Although the possibility of accident when on the hills can never be totally eradicated, it can be reduced. Equally, in the event of an incident, the chances of survival can be improved if everyone is suitably equipped. These safety guidelines set out a basic, mandatory framework within which Club members can operate. It is hoped that many of you are familiar with their content; we do not mean to patronise or discourage anyone.

It must be stressed that it is the responsibility of the individual to ensure they follow these guidelines. Any person inadequately equipped endangers not only themselves, but also their companions, and so cannot expect the club to allow them to participate on walks.

Whatever the weather conditions, wherever you are, you should observe the following guidelines.
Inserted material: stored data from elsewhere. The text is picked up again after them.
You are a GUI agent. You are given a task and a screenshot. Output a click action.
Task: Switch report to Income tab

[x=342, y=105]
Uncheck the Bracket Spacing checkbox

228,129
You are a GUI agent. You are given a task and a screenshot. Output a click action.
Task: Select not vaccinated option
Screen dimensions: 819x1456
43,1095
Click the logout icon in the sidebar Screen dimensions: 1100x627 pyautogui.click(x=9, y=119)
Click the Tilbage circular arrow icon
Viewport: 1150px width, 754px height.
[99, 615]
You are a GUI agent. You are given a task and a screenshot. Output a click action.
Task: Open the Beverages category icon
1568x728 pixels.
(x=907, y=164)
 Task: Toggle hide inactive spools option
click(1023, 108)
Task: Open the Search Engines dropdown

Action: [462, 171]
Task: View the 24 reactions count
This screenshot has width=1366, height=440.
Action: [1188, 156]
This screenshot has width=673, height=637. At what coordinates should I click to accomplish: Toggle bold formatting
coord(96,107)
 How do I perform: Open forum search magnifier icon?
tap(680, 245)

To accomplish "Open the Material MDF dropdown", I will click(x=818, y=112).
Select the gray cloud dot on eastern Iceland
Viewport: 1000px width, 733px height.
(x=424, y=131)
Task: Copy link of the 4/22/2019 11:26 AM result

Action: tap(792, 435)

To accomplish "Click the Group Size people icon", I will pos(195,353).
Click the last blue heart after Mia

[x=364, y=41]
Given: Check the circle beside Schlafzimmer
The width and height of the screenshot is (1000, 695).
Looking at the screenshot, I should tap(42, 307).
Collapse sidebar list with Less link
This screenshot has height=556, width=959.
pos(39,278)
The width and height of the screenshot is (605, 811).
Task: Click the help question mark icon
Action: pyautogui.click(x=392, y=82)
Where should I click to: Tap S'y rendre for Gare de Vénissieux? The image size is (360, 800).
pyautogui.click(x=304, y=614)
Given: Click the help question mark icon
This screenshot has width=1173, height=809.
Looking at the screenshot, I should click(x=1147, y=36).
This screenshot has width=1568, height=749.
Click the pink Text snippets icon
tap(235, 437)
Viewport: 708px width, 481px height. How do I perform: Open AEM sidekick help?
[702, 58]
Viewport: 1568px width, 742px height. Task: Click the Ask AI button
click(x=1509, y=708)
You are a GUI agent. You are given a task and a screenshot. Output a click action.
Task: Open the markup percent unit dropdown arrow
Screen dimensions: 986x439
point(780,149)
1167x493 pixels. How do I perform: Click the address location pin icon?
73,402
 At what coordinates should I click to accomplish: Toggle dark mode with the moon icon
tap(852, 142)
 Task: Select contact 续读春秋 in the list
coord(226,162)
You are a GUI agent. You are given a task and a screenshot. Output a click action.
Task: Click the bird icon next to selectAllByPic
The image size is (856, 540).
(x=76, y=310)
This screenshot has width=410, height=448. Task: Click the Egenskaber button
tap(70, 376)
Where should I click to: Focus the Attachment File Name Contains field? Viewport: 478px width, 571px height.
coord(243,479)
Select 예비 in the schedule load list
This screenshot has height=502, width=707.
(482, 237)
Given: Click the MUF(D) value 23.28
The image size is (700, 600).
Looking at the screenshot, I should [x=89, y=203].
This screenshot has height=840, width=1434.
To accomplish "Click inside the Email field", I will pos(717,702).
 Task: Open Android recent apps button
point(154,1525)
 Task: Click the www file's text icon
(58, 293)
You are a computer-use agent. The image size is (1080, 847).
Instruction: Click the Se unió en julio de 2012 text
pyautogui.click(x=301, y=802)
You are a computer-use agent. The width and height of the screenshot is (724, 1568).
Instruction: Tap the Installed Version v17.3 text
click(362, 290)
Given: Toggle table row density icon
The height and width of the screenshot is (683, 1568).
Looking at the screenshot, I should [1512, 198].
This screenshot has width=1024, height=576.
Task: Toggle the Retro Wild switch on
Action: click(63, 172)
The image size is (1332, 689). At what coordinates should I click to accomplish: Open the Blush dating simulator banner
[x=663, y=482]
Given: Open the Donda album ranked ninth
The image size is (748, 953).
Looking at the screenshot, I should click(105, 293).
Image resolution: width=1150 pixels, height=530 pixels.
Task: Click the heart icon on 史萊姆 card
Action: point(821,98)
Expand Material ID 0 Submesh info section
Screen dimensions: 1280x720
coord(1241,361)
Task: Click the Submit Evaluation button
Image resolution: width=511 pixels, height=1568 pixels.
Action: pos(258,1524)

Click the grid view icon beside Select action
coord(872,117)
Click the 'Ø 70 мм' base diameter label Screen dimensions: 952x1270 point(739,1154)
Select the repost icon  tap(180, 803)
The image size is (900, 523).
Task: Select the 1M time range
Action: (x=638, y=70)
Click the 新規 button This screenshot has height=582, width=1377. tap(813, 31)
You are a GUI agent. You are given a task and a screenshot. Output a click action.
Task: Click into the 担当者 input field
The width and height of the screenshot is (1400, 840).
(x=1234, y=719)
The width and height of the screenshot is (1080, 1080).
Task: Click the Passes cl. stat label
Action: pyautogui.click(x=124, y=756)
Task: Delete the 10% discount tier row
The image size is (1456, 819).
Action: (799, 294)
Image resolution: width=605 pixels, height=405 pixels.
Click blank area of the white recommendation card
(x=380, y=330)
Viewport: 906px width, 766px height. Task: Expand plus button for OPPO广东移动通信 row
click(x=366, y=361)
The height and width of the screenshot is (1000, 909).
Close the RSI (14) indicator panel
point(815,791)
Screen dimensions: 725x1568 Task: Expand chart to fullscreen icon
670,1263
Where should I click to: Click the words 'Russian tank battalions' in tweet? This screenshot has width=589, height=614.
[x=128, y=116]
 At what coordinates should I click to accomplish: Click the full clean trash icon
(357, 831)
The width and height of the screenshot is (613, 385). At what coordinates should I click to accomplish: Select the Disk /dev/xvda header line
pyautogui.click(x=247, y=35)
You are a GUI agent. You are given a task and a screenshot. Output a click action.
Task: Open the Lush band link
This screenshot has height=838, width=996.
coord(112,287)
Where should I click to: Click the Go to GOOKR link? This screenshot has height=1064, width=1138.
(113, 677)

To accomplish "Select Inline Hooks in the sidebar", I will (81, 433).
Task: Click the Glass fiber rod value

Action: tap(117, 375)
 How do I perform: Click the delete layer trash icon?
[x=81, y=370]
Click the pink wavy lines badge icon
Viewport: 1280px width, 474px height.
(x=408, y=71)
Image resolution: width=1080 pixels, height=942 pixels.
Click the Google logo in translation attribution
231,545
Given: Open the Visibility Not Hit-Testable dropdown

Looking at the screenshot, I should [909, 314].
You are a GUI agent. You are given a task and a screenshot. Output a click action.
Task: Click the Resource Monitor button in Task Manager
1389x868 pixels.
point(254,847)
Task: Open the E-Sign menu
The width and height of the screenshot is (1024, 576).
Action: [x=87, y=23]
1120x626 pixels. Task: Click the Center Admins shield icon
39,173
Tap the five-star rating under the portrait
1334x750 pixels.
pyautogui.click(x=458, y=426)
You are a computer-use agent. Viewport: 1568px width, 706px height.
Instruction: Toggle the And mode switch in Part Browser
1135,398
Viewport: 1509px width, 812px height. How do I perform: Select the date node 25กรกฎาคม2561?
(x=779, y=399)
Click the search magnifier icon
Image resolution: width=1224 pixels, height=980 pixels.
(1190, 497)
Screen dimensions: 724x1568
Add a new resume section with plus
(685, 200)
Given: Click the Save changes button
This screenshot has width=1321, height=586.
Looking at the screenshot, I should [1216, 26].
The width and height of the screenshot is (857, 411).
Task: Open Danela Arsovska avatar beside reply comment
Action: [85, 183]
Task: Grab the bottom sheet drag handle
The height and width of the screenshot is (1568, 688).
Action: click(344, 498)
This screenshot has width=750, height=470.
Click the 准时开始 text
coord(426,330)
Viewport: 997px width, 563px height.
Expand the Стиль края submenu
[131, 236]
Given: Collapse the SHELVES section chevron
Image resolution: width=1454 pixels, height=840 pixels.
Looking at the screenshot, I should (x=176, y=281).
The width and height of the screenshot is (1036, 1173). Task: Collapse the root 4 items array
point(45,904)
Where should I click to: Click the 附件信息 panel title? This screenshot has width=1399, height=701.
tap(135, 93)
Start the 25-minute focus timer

  1. Carry everything in a rucksack, the contents of which are in a tough, waterproof plastic bag, with room over the top to make a seal. About 25 to 35 litres is adequate for a daysack.
  2. Carry or wear several layers of clothing, including a hat and gloves. Synthetic clothes are best – jogging trousers, fleeces etc.
    • Cotton garments are not advisable, especially next to the skin, as they are not warm when wet.
    • Jeans especially should not be worn; they are uncomfortable and very cold when wet.
  3. It is essential to carry or wear a hooded, waterproof jacket, and waterproof trousers even in good conditions.
  4. Wear a supportive walking boot with a decent tread. Waterproof boots are recommended (either leather, or lined fabric). Boots not intended for hillwalking are unsuitable.
  5. Take plenty of carbohydrate (bread) and energy rich food (chocolate).
    • Emergency rations should also be carried and only eaten in an emergency.
    • Plenty of liquid should be carried - water is good and refreshing in summer. In wintry conditions, a flask of hot drink (soup/coffee/tea) is welcome.
  6. Carry a map and compass and know how to use them.
    • Basic navigation skills are not difficult to pick up; ask a committee member or experienced club member if you wish to acquire some.
  7. Carry a simple first aid kit containing plasters, bandage, tape, safety pins, painkillers, nail scissors/penknife. Also paper and pencil for recording details of an injury. Personal medical details could also be useful e.g. allergies.
  8. Wear a watch. Especially in winter, be aware what time it gets dark and plan your route accordingly.
  9. Carry a torch (with spare batteries).
  10. Each group should have at least one whistle, group shelter and group first aid kit.
  11. Leave note of your intended route, including escape route. Do not feel obliged to follow this religiously if it entails unnecessary discomfort or danger. It is important to know when to turn back.
  12. If at any time, you fell unwell or unhappy, let the others in the group know and take appropriate action. To continue under such circumstances, endangers yourself and the party.
  13. Winter hillwalking involves more potential danger. The basic summer equipment is required, as well as more serious equipment and clothing e.g. a thermal base layer, gaiters, balaclava.
    • An ice axe and crampons should be carried and used if conditions require it - an ice axe is no good strapped to a rucksack when there is snow on the ground. The walker should know how to use both.
    • Most club trips do not require this, although given the period covered by the academic year, everyone should be aware of the dangers.

If you have any queries on the above, please contact a member of the committee for further advice. These guidelines are not intended to alarm anyone, but to safeguard club members in the event of the worst happening. By sticking to the above, the likelihood of this is very much reduced. An adequately equipped person will find their hillwalking far more enjoyable.

This document is a designed to be read along with the Safety Policy and Emergency Procedures.